[TASK DETAILS]
Output only the lines below that start at the line containing "How do I perform: Expand" and end at the line containing "Click the FIRE", with both ends kept.

[SOURCE DATA]
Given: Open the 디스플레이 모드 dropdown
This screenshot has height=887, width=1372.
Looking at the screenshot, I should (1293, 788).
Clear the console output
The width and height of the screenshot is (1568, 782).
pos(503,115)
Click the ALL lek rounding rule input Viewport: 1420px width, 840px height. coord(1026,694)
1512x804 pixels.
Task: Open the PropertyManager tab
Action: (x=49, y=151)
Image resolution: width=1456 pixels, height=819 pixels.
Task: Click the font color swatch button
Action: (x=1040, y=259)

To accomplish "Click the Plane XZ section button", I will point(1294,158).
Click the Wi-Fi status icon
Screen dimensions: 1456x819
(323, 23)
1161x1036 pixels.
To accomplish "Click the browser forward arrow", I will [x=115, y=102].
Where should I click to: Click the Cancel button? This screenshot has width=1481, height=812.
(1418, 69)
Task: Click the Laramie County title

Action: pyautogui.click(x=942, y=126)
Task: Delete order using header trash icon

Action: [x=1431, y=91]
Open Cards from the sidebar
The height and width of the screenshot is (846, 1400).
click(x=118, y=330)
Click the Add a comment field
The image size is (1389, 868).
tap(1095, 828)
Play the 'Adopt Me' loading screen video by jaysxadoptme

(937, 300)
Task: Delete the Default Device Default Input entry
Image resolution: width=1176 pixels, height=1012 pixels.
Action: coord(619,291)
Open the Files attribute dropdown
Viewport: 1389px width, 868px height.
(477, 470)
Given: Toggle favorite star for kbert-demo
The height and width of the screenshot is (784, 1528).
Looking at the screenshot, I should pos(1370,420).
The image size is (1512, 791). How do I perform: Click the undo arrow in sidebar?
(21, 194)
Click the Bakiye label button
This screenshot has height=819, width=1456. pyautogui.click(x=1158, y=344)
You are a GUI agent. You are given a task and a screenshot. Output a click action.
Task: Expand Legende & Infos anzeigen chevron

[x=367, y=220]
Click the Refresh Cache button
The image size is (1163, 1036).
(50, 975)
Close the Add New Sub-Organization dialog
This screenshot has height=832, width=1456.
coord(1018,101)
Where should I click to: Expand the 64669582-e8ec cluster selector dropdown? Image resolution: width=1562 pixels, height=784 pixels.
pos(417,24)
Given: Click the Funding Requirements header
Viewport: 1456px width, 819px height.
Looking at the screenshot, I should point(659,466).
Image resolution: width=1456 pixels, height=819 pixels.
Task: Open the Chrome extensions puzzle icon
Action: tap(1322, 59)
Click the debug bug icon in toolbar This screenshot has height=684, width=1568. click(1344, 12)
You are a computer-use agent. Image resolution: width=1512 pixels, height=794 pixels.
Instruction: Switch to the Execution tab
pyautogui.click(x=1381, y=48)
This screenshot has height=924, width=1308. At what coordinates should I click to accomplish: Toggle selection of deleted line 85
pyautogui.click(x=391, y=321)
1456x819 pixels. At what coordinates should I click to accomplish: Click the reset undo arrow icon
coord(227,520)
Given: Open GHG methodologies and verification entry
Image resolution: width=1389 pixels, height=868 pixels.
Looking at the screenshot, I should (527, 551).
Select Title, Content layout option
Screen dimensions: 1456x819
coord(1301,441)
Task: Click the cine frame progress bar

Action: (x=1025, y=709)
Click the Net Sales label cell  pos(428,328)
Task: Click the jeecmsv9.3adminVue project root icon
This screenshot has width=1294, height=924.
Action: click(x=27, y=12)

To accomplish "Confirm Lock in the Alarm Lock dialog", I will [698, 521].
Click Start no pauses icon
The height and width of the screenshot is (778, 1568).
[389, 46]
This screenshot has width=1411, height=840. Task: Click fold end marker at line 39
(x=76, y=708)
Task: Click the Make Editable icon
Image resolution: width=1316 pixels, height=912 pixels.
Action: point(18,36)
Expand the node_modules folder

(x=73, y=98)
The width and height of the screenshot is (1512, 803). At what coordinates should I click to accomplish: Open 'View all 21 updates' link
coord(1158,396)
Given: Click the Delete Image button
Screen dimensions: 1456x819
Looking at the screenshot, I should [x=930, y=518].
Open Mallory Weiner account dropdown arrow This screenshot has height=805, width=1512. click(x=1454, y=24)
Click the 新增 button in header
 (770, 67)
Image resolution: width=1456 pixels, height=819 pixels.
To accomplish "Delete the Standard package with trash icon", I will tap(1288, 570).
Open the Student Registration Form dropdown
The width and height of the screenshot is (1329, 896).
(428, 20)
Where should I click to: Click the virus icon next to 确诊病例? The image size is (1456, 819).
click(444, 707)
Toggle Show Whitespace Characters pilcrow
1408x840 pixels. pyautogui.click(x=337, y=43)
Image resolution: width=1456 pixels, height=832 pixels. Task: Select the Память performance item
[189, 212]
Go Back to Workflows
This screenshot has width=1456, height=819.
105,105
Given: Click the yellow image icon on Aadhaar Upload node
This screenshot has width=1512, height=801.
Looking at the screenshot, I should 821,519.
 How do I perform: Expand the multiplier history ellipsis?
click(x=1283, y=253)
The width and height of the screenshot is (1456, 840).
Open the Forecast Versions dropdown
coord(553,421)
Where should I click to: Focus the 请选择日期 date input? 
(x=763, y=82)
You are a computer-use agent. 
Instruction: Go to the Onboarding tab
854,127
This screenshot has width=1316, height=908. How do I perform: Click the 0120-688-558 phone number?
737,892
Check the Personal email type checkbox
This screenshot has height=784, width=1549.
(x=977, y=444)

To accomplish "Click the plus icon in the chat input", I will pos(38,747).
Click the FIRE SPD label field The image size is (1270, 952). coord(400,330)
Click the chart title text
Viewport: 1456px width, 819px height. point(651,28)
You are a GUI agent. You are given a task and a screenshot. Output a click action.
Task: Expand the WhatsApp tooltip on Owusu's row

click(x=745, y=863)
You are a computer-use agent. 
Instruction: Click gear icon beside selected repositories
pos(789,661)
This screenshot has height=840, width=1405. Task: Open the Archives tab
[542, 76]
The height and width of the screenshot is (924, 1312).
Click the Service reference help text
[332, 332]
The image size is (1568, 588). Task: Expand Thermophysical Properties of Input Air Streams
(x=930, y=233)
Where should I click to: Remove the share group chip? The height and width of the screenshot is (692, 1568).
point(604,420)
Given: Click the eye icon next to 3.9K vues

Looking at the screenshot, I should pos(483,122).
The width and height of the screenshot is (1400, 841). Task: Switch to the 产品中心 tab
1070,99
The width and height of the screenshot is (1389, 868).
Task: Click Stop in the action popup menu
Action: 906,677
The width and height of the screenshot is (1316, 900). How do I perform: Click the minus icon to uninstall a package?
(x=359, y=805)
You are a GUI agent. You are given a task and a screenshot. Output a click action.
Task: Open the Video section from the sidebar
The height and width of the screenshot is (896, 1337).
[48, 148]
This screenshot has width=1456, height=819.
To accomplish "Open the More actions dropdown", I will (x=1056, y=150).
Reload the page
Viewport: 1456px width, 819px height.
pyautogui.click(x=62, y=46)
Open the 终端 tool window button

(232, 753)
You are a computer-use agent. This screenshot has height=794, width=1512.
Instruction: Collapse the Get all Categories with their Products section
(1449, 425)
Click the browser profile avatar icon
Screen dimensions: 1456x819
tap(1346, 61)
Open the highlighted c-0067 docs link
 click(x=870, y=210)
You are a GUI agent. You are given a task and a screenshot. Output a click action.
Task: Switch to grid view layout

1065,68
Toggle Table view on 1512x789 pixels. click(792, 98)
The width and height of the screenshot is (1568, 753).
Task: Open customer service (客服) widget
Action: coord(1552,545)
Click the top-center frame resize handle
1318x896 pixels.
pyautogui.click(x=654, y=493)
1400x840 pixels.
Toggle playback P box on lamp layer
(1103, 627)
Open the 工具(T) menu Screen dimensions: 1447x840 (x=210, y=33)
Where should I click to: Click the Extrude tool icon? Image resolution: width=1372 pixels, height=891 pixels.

[OUTPUT FOR THIS TASK]
 How do I perform: Expand the multiplier history ellipsis?
click(x=1283, y=253)
The width and height of the screenshot is (1456, 840).
Open the Forecast Versions dropdown
coord(553,421)
Where should I click to: Focus the 请选择日期 date input? 
(x=763, y=82)
You are a computer-use agent. 
Instruction: Go to the Onboarding tab
854,127
This screenshot has width=1316, height=908. How do I perform: Click the 0120-688-558 phone number?
737,892
Check the Personal email type checkbox
This screenshot has height=784, width=1549.
(x=977, y=444)

To accomplish "Click the plus icon in the chat input", I will pos(38,747).
Click the FIRE SPD label field The image size is (1270, 952). coord(400,330)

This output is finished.